**A FAZER**
A: Indique todas as pessoas nomeadas no primeiro parágrafo do texto sobre as candidaturas autárquicas.
B: Prossiga o texto sobre as candidaturas autárquicas a partir da última frase apresentada.

Caso mais curioso ocorre em Mafra. Hugo Luís passa de presidente da Câmara de Mafra pelo PSD a oponente independente do social-democrata José Bizarro. O até aqui presidente da Assembleia Municipal foi a escolha de Luís Montenegro para um concelho historicamente “laranja”. Hugo Luís chegou a presidente de Mafra em junho de 2024, aquando da ida para o Parlamento Europeu de Hélder Sousa Silva (que agora é candidato a Almada pelo mesmo PSD). Em novembro desse ano, a estrutura local do partido escolheu Hugo Luís para candidato, mas o PSD nacional inverteu a votação e colocou na corrida José Bizarro. Hugo Luís segue independente.

Hugo Moreira Luís, no Palácio Nacional de Mafra, em setembro de 2024, enquanto presidente da Câmara. MIGUEL A. LOPES/LUSAMIGUEL A. LOPES/LUSA
  • Os reciclados

A Lei que impõe um limite de três mandatos vai obrigar perto de uma centena de autarcas a aceitar baixar na hierarquia da sua Câmara ou pegar na mala e candidatar-se a outra autarquia. Em pelo menos uma dezena de casos é o que sucede, com a CDU a impor-se nesta reciclagem política.

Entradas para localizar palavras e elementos

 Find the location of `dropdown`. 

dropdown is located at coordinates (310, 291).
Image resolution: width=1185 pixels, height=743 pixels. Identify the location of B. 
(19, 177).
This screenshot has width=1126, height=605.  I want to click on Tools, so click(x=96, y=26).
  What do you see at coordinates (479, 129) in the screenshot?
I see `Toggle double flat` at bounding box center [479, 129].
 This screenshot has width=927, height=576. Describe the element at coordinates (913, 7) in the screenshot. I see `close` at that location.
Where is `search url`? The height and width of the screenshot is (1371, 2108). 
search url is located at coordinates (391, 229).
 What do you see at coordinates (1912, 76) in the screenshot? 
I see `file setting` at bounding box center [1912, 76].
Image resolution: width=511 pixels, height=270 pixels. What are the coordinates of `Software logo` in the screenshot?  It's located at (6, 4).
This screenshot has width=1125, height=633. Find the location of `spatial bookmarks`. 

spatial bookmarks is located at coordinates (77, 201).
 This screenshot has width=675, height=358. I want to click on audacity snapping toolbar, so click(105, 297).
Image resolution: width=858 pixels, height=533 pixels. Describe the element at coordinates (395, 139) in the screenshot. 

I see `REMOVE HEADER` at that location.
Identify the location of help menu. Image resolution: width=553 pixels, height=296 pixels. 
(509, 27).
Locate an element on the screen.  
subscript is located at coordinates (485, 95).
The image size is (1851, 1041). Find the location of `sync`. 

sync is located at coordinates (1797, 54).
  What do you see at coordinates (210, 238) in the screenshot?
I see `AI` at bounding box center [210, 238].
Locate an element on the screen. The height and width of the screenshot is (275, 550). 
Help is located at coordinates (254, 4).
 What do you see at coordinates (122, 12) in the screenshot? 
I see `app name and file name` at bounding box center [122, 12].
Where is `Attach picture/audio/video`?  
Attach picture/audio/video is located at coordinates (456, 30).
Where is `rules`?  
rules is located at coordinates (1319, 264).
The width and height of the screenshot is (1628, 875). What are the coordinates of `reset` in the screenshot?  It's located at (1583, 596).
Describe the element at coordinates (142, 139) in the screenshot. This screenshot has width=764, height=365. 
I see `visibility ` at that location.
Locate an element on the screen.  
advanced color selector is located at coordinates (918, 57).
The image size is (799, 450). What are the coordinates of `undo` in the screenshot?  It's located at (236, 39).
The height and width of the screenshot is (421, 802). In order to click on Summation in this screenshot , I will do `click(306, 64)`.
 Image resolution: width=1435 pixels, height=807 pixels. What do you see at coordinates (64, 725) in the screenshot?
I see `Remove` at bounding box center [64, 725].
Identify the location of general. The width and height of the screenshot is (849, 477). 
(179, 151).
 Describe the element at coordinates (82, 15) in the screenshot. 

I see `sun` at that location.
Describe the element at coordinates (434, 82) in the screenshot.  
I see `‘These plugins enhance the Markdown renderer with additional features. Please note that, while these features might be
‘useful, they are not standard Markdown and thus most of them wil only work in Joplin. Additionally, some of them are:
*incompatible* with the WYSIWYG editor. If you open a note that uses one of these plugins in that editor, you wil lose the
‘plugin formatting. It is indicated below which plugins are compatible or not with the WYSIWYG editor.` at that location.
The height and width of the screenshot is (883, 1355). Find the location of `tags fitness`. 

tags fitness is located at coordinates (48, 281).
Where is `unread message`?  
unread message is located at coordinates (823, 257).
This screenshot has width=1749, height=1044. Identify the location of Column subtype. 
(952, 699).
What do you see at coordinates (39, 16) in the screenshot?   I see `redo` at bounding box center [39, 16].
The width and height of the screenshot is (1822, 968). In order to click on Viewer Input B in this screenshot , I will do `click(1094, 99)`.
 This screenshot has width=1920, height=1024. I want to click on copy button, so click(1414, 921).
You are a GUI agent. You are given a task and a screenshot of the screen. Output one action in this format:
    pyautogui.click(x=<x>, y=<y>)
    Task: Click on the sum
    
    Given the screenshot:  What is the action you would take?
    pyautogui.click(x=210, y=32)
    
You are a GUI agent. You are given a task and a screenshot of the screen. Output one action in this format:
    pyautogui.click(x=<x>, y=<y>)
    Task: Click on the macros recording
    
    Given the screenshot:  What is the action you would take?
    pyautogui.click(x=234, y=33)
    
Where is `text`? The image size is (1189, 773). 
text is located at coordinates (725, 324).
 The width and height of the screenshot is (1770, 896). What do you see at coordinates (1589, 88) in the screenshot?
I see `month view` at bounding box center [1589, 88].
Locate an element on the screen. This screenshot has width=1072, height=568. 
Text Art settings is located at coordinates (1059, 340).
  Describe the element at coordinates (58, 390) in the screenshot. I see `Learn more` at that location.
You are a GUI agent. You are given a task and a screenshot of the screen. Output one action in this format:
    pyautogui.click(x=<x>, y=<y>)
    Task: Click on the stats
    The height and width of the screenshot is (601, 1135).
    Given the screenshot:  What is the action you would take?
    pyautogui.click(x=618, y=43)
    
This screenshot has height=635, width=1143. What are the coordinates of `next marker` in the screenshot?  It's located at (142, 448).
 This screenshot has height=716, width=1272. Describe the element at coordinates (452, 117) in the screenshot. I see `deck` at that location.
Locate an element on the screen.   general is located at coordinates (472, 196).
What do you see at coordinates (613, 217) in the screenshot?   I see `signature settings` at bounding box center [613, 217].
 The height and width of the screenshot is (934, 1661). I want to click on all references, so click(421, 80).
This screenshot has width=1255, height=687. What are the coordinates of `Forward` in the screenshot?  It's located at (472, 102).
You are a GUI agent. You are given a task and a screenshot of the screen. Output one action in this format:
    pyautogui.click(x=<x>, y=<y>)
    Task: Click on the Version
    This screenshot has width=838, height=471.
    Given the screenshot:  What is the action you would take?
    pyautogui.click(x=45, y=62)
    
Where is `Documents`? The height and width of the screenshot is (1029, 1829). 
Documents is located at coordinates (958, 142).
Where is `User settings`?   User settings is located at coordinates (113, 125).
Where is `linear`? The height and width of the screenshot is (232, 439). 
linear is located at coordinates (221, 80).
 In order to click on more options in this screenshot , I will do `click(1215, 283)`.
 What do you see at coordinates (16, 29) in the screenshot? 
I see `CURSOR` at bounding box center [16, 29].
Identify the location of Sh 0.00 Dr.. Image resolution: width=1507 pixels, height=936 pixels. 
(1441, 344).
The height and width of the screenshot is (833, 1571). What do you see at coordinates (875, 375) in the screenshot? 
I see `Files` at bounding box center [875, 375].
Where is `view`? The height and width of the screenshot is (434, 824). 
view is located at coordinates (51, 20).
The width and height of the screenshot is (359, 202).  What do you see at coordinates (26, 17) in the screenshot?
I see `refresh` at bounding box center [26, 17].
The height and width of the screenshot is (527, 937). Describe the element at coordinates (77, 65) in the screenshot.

**RESPOSTAS POR TAREFA**
A: Hugo Luís, José Bizarro, Luís Montenegro, Hélder Sousa Silva

B:
No PS, principal partido autárquico, José Ribeiro transita de Valongo para a Maia e Pedro Ribeiro de Almeirim para Santarém. Vítor Pereira deixa a Covilhã e tenta Belmonte. A sul, António Pina muda-se de Olhão para Faro, onde o atual presidente, o social-democrata Rogério Bacalhau, atinge, também ele, limite de mandatos.

No PSD, Hélder Silva deixou Mafra a pouco mais de um ano do fim dos três mandatos, seguiu para Bruxelas e pouco depois regressa à luta autárquica para se candidatar em Almada, onde governa a socialista Inês de Medeiros. Na Póvoa de Varzim, Aires Pereira sai da cadeira de presidente e assume a posição de cabeça de lista à Assembleia Municipal. A mesma transição farão os centristas José Pinheiro, de Vale de Cambra, e António Loureiro, de Albergaria-a-Velha. No fim dessa “sabática” na AM poderão recandidatar-se ao seu antigo posto, em 2029.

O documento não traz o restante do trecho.